By Mallory Peak, PhD
Vice President, Strategy and Insights
In this era of “data-driven communications,” many companies and organizations are averse to investing in research. They might spend big budgets on advertising — but not a fraction of those budgets to test the ads’ effectiveness.
Research programs can be cost-effective while prioritizing methods that yield information to help you make the best decisions. And when you make the investment, it pays off — helping your organization reach your actual audience, uncover depth and nuance, and avoid wasting budget on ineffective or even harmful communications.
Companies facing more data restrictions.
Privacy laws and stronger protection of consumer data are preventing easy access to market data.
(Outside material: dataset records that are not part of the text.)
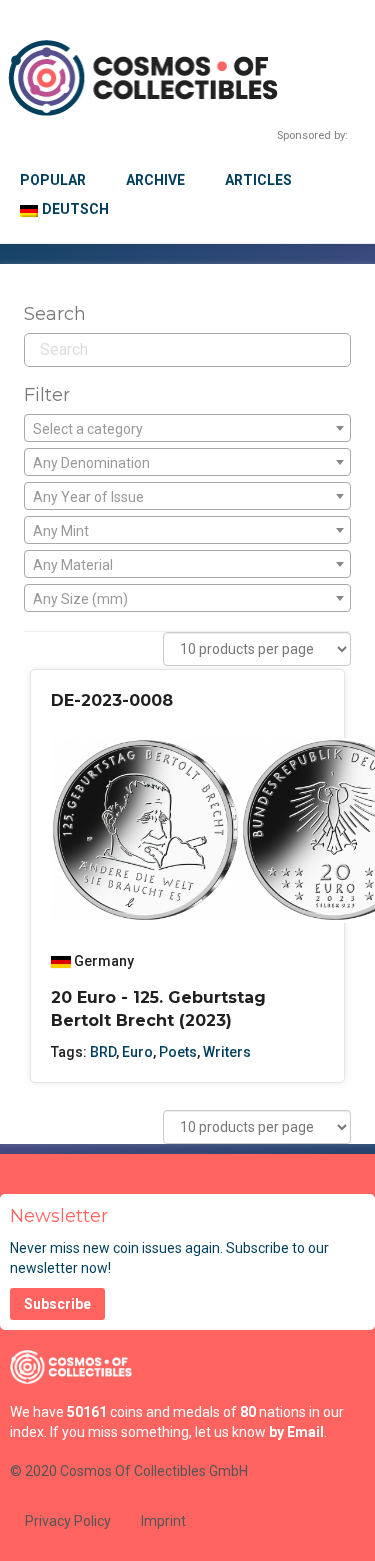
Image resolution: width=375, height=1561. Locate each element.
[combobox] (187, 428)
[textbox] (187, 429)
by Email (296, 1432)
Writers (227, 1052)
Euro (137, 1052)
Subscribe (57, 1304)
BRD (103, 1052)
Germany (104, 961)
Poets (178, 1052)
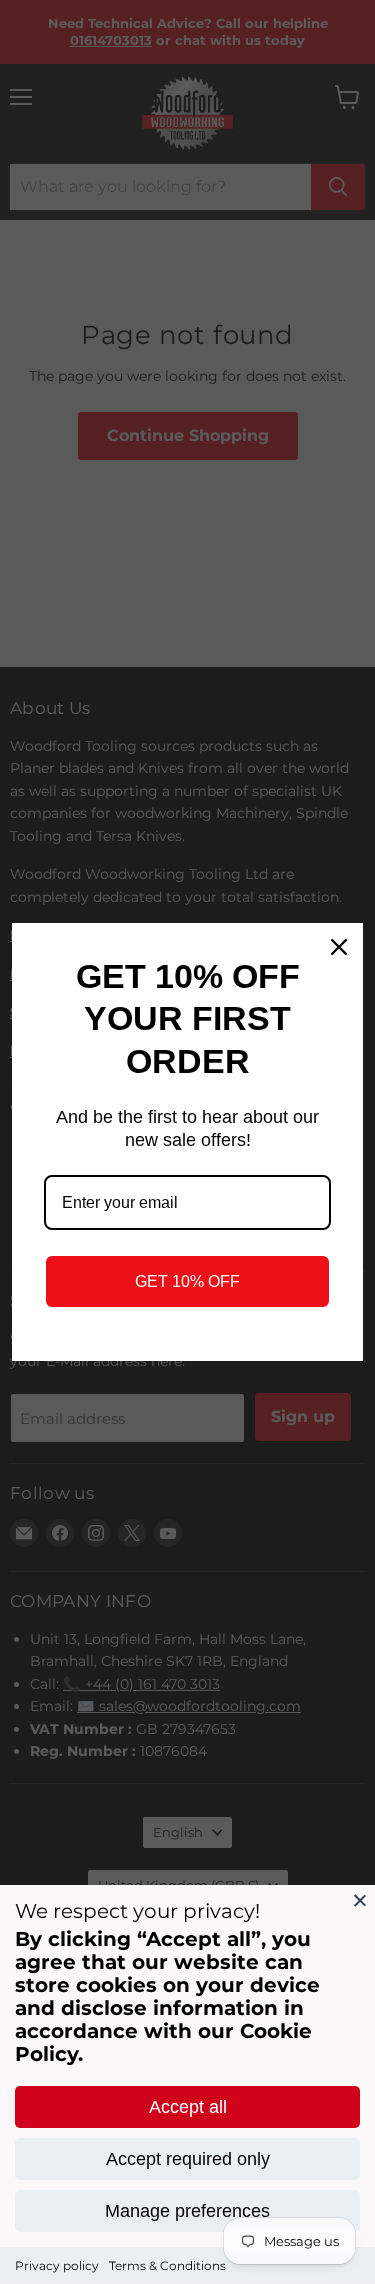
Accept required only (188, 2159)
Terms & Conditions (167, 2265)
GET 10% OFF (187, 1281)
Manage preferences (187, 2211)
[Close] (360, 1900)
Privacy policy (57, 2265)
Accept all (188, 2107)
So companies and organizations face more pressure to develop their own research programs. In pursuit of data-driven communications, they are tasked with understanding their audiences’ behaviors and evaluating the efficacy of their own communications programs.
They sometimes find that these tasks get expensive and ask themselves questions like these:
Instead of compensating focus group participants, can we just include anyone who’s willing to show up for free?
Instead of recruiting a representative sample of perspectives, can we just share a survey with our personal contacts?
Why should we engage people for qualitative insights if we already have click-through rates or can buy market research data that’s out of context?
Some organizations are saying, “Yes, and yes, and let’s just look at those click-through rates!”
But along the way, they’re discovering a few things.
They aren’t measuring much that’s meaningful.
Quantitative research focuses on numerical data, using surveys or analytics to measure trends, preferences, or behaviors across a big sample. Quantitative methods help measure the frequency of something: an attitude, a belief, a behavior.
Qualitative research, on the other hand, is exploratory. It reveals underlying motivations and opinions through methods like interviews, focus groups, or observations.
In research planning, it’s tempting to gravitate toward quantitative methods. Most people are more familiar with quantitative data. Putting a hard number to a phenomenon seems more “legitimate.” But communication decisions more often require qualitative data to understand why an attitude, a belief or behavior persists.
This bias often leads organizations to try to engineer quantitative methods to get qualitative findings. Have you ever conducted a survey with mostly open-ended questions? You probably didn’t really want to measure something. You wanted to talk to people about the breadth of their experiences, not count them. The qualitative method won’t get you what you really need.
Traditional market-research data and AI tools leave a lot of people out.
Effective recruiting for a survey or focus group means intentionally creating a sample that represents the audience you want to engage. That means partnering with community organizations, engaging people one on one, or adapting research methodologies so they’re accessible by people of different ages who have different abilities and cultural norms.
All that can feel complicated and get expensive. So, to save on costs, organizations often end up engaging people for research who they already were reaching with their messages — because they’re the easiest to reach. Everyone else continues to be left out.
Secondary methods of research, or research that exists already, face similar challenges. Market research focuses on majority opinions. People of color, queer people and religious minorities are often left out, or they’re included so minimally in U.S. market research that their opinions in summation resemble stereotyping. For regional campaigns, market research tools are increasingly limited by data restrictions, sample size and timeliness.
And AI, while fast and convenient, just regurgitates biases in existing content.
Assumptions are expensive.
When companies and organizations invest in effective research plans, they avoid spending money to build creative that doesn’t work and more money to place it online, on TV or other media. These organizations risk paying money to alienate their audiences.
Communication professionals are often encouraged to work from intuition. We learn that being “data-driven” means combing the quantitative data readily available and taking a calculated risk.
But our job is to reach hearts and minds. So much of effective communication is in the details – in the way we tell a story, in the ways we represent real people, and the ways we build connections with each other. That goes for research, too.